WORK TO COMPLETE> Pictures must not appear; the answer is exactly the lines from the one that holds "The height and" through the end of the material.

DATASET RECORDS>
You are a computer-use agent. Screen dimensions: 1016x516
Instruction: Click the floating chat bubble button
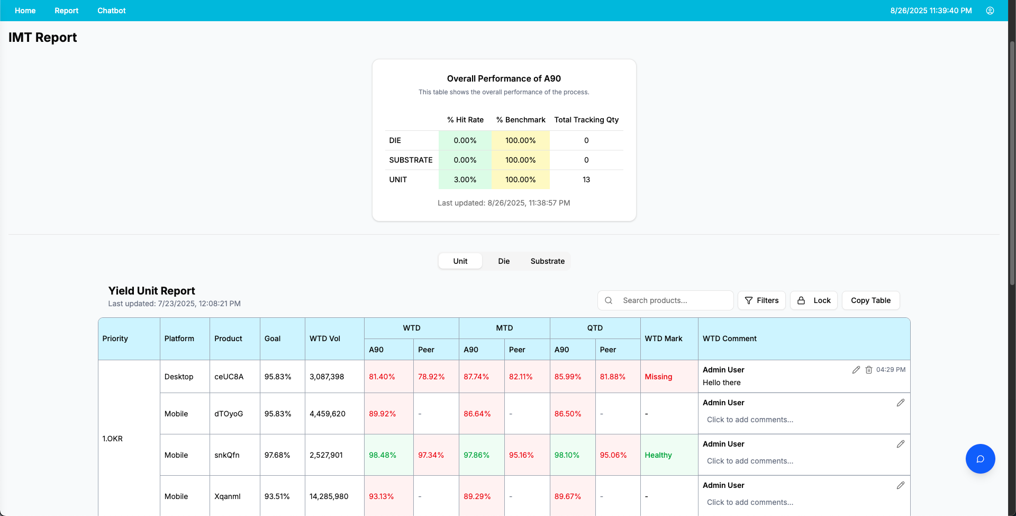(x=980, y=459)
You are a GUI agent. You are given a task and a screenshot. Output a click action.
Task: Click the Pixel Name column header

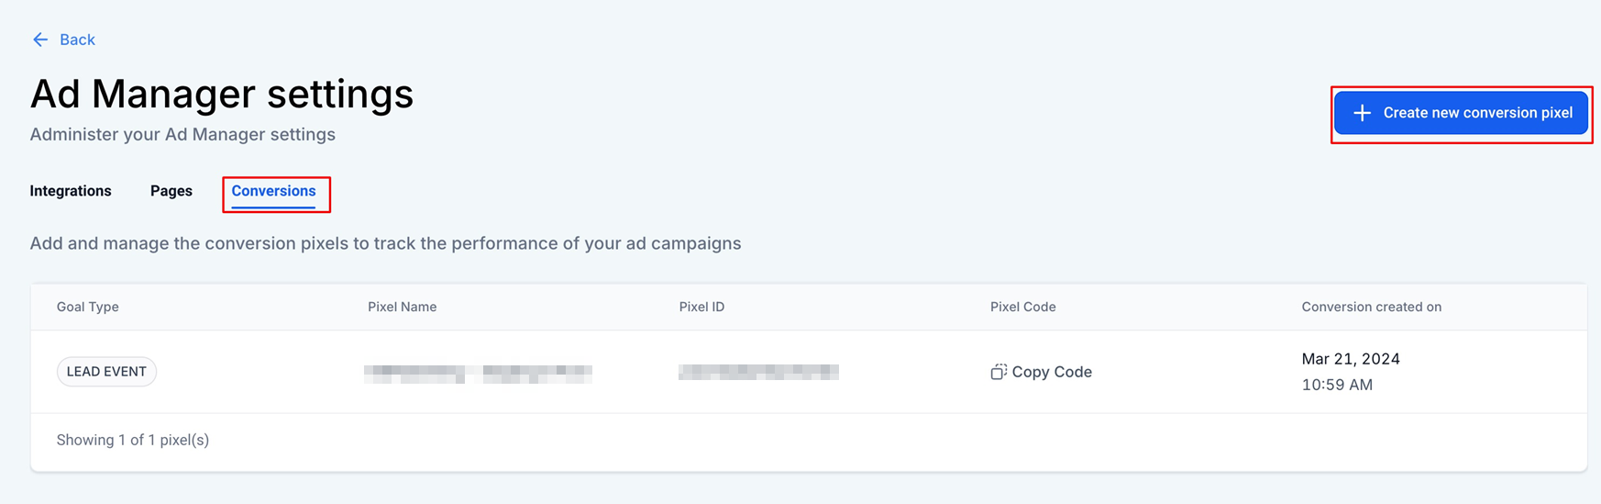coord(402,307)
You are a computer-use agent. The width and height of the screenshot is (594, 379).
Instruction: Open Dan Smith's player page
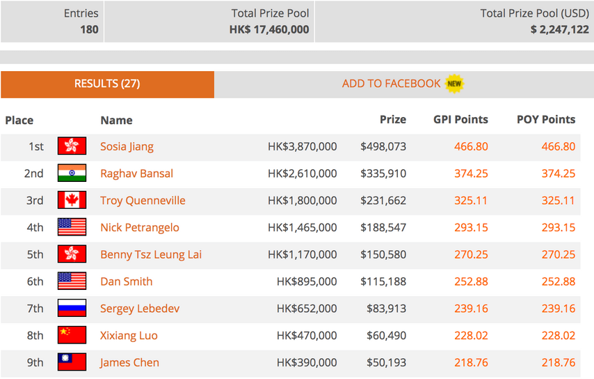coord(127,281)
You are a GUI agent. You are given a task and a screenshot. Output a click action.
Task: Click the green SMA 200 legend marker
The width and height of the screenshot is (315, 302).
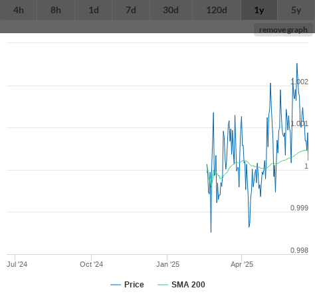click(163, 285)
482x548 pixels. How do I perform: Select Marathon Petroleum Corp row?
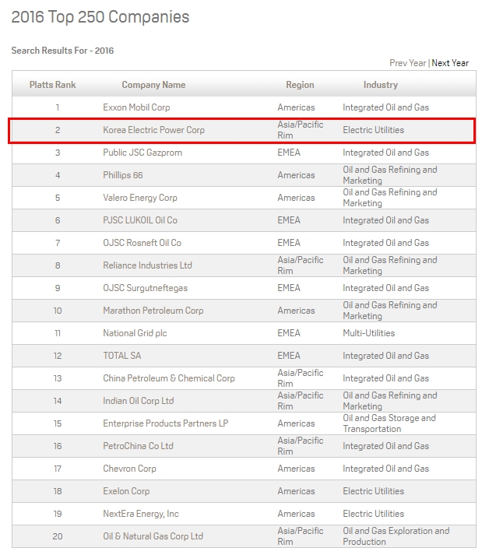pos(153,311)
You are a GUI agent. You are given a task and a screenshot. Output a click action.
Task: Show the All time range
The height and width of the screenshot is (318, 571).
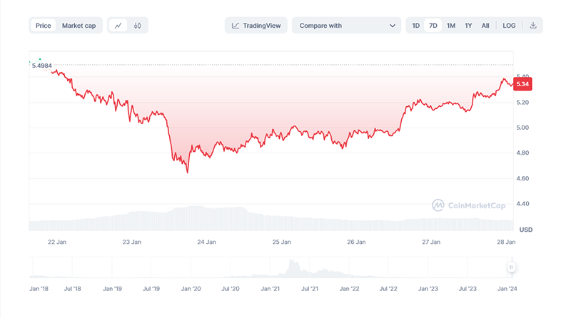click(485, 26)
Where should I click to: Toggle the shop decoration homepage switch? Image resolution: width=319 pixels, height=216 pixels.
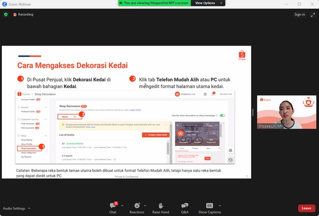pos(222,116)
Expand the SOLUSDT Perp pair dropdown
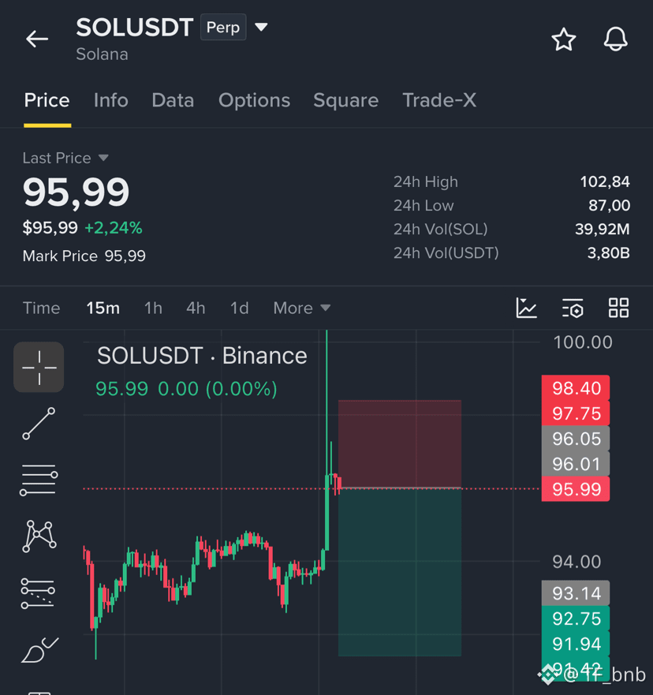 click(x=261, y=27)
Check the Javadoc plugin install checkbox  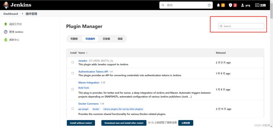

FINAL ANSWER>
The height and width of the screenshot is (318, 571).
click(485, 26)
Where should I click to: Toggle the shop decoration homepage switch? Image resolution: width=319 pixels, height=216 pixels.
pos(222,116)
Expand the SOLUSDT Perp pair dropdown
 click(x=261, y=27)
Check the Javadoc plugin install checkbox  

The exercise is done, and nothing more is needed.